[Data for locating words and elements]

━━━━━━━━━━━━━━━━

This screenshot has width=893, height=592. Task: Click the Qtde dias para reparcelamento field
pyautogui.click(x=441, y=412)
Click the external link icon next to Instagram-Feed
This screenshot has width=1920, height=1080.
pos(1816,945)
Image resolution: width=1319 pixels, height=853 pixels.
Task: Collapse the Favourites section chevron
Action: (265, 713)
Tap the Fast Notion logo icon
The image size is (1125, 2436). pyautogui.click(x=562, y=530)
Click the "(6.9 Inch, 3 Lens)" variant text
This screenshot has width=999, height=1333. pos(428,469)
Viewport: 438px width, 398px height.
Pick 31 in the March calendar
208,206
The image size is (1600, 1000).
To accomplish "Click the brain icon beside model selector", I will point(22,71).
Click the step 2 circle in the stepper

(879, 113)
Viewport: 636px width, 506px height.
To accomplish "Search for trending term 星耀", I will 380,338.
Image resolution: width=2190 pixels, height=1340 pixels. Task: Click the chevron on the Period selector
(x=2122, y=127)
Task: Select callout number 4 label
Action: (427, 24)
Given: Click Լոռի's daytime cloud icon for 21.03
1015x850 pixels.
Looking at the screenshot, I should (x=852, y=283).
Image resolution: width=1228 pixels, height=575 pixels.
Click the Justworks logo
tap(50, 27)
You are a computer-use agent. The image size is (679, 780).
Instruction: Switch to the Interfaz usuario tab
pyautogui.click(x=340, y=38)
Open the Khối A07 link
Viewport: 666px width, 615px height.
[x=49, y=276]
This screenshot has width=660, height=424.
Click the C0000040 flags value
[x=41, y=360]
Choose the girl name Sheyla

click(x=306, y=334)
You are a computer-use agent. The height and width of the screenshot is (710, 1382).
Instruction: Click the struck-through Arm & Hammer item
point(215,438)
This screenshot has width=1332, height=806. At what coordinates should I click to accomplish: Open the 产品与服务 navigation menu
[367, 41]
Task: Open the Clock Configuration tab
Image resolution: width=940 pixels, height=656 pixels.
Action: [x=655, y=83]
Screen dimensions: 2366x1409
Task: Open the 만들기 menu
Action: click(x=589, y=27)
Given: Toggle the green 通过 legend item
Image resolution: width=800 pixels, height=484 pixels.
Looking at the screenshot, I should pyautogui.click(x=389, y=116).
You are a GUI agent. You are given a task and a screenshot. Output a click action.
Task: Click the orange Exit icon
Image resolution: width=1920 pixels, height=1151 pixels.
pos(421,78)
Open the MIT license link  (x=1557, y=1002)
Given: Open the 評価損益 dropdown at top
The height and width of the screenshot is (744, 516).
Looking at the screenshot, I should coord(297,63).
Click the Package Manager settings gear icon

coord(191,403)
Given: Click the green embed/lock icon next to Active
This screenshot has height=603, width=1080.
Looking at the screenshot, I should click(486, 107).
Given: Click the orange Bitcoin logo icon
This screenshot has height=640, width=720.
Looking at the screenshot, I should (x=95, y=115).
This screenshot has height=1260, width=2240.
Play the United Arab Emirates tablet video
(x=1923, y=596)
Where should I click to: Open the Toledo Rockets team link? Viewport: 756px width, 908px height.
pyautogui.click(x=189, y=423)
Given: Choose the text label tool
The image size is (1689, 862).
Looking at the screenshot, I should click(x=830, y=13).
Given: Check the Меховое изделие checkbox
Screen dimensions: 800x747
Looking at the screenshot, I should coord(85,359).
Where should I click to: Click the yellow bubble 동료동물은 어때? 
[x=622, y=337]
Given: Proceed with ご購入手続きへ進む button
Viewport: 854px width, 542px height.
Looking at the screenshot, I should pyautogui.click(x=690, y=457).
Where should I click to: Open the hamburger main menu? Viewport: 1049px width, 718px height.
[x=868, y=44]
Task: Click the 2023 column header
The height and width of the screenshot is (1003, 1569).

━━━━━━━━━━━━━━━━

▶ _Goal of the exercise_:
Repeat all of the data above line for line, with no changes.

▶ _Response below_:
This screenshot has width=893, height=592. Task: Click the Qtde dias para reparcelamento field
pyautogui.click(x=441, y=412)
Click the external link icon next to Instagram-Feed
This screenshot has width=1920, height=1080.
pos(1816,945)
Image resolution: width=1319 pixels, height=853 pixels.
Task: Collapse the Favourites section chevron
Action: (265, 713)
Tap the Fast Notion logo icon
The image size is (1125, 2436). pyautogui.click(x=562, y=530)
Click the "(6.9 Inch, 3 Lens)" variant text
This screenshot has width=999, height=1333. pos(428,469)
Viewport: 438px width, 398px height.
Pick 31 in the March calendar
208,206
The image size is (1600, 1000).
To accomplish "Click the brain icon beside model selector", I will point(22,71).
Click the step 2 circle in the stepper

(879, 113)
Viewport: 636px width, 506px height.
To accomplish "Search for trending term 星耀", I will 380,338.
Image resolution: width=2190 pixels, height=1340 pixels. Task: Click the chevron on the Period selector
(x=2122, y=127)
Task: Select callout number 4 label
Action: (427, 24)
Given: Click Լոռի's daytime cloud icon for 21.03
1015x850 pixels.
Looking at the screenshot, I should (x=852, y=283).
Image resolution: width=1228 pixels, height=575 pixels.
Click the Justworks logo
tap(50, 27)
You are a computer-use agent. The image size is (679, 780).
Instruction: Switch to the Interfaz usuario tab
pyautogui.click(x=340, y=38)
Open the Khối A07 link
Viewport: 666px width, 615px height.
[x=49, y=276]
This screenshot has width=660, height=424.
Click the C0000040 flags value
[x=41, y=360]
Choose the girl name Sheyla

click(x=306, y=334)
You are a computer-use agent. The height and width of the screenshot is (710, 1382).
Instruction: Click the struck-through Arm & Hammer item
point(215,438)
This screenshot has width=1332, height=806. At what coordinates should I click to accomplish: Open the 产品与服务 navigation menu
[367, 41]
Task: Open the Clock Configuration tab
Image resolution: width=940 pixels, height=656 pixels.
Action: [x=655, y=83]
Screen dimensions: 2366x1409
Task: Open the 만들기 menu
Action: click(x=589, y=27)
Given: Toggle the green 通过 legend item
Image resolution: width=800 pixels, height=484 pixels.
Looking at the screenshot, I should pyautogui.click(x=389, y=116).
You are a GUI agent. You are given a task and a screenshot. Output a click action.
Task: Click the orange Exit icon
Image resolution: width=1920 pixels, height=1151 pixels.
pos(421,78)
Open the MIT license link  (x=1557, y=1002)
Given: Open the 評価損益 dropdown at top
The height and width of the screenshot is (744, 516).
Looking at the screenshot, I should coord(297,63).
Click the Package Manager settings gear icon

coord(191,403)
Given: Click the green embed/lock icon next to Active
This screenshot has height=603, width=1080.
Looking at the screenshot, I should click(486, 107).
Given: Click the orange Bitcoin logo icon
This screenshot has height=640, width=720.
Looking at the screenshot, I should (x=95, y=115).
This screenshot has height=1260, width=2240.
Play the United Arab Emirates tablet video
(x=1923, y=596)
Where should I click to: Open the Toledo Rockets team link? Viewport: 756px width, 908px height.
pyautogui.click(x=189, y=423)
Given: Choose the text label tool
The image size is (1689, 862).
Looking at the screenshot, I should click(x=830, y=13).
Given: Check the Меховое изделие checkbox
Screen dimensions: 800x747
Looking at the screenshot, I should coord(85,359).
Where should I click to: Click the yellow bubble 동료동물은 어때? 
[x=622, y=337]
Given: Proceed with ご購入手続きへ進む button
Viewport: 854px width, 542px height.
Looking at the screenshot, I should pyautogui.click(x=690, y=457).
Where should I click to: Open the hamburger main menu? Viewport: 1049px width, 718px height.
[x=868, y=44]
Task: Click the 2023 column header
The height and width of the screenshot is (1003, 1569).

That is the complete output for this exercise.